• Exercise brief
Copy each line in the data below that contains the word "screenshot".

(Pixel coordinate grounding data)

^^^^^^^^^^^^^^^^

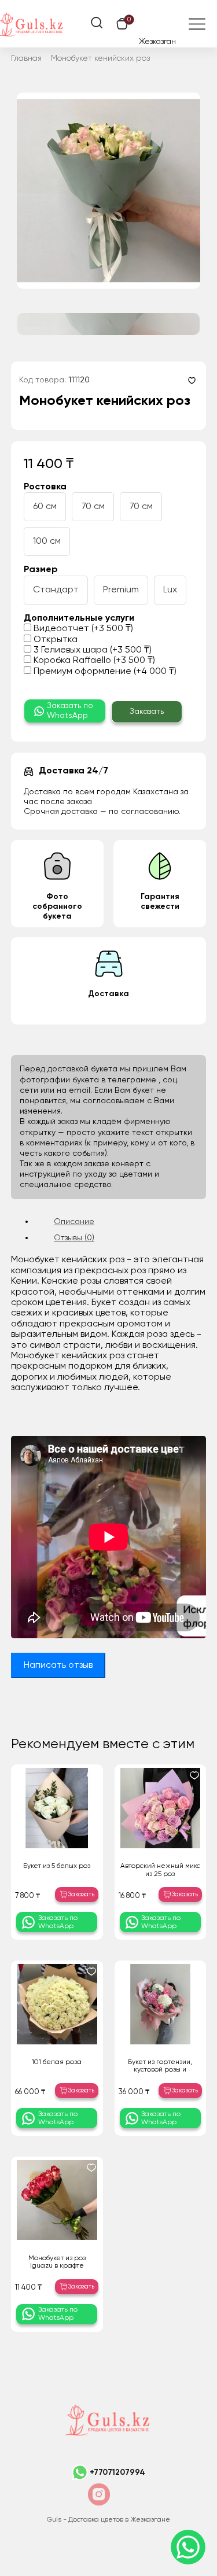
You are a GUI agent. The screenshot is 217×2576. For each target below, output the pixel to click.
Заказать (147, 711)
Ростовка (45, 487)
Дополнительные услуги (79, 618)
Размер (41, 569)
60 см (45, 506)
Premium (121, 590)
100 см (47, 541)
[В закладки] (191, 380)
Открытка (54, 639)
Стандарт (56, 590)
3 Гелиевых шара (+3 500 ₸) (91, 650)
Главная (26, 58)
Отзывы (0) (74, 1238)
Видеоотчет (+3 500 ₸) (82, 628)
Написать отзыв (58, 1665)
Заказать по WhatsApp (70, 711)
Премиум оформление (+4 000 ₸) (103, 671)
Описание (74, 1222)
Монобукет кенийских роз (100, 58)
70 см (93, 506)
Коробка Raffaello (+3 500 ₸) (93, 660)
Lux (170, 590)
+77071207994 (117, 2472)
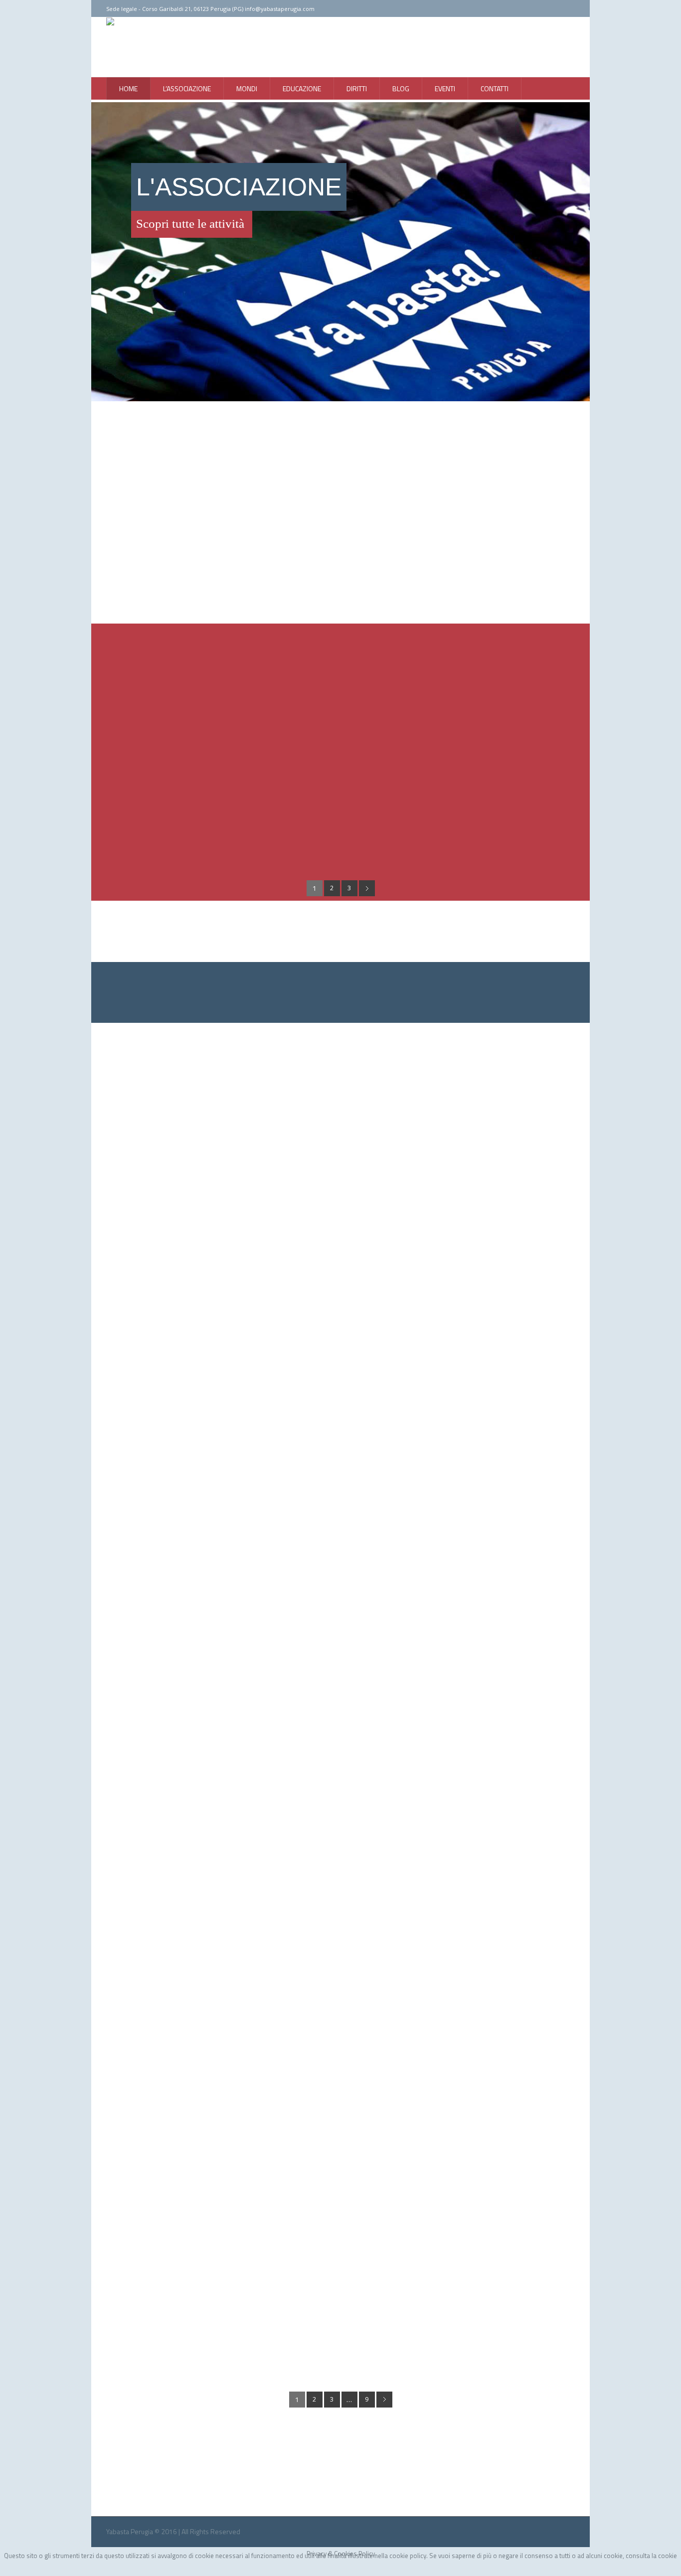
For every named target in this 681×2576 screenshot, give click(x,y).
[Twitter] (557, 9)
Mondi (258, 1881)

^^^^^^^^^^^^^^^^

• Answer section
You are a GUI agent. The screenshot is 217×2576. For each target below, output the pixel to click.
For every named target in this 681×2576 screenshot, give click(x,y).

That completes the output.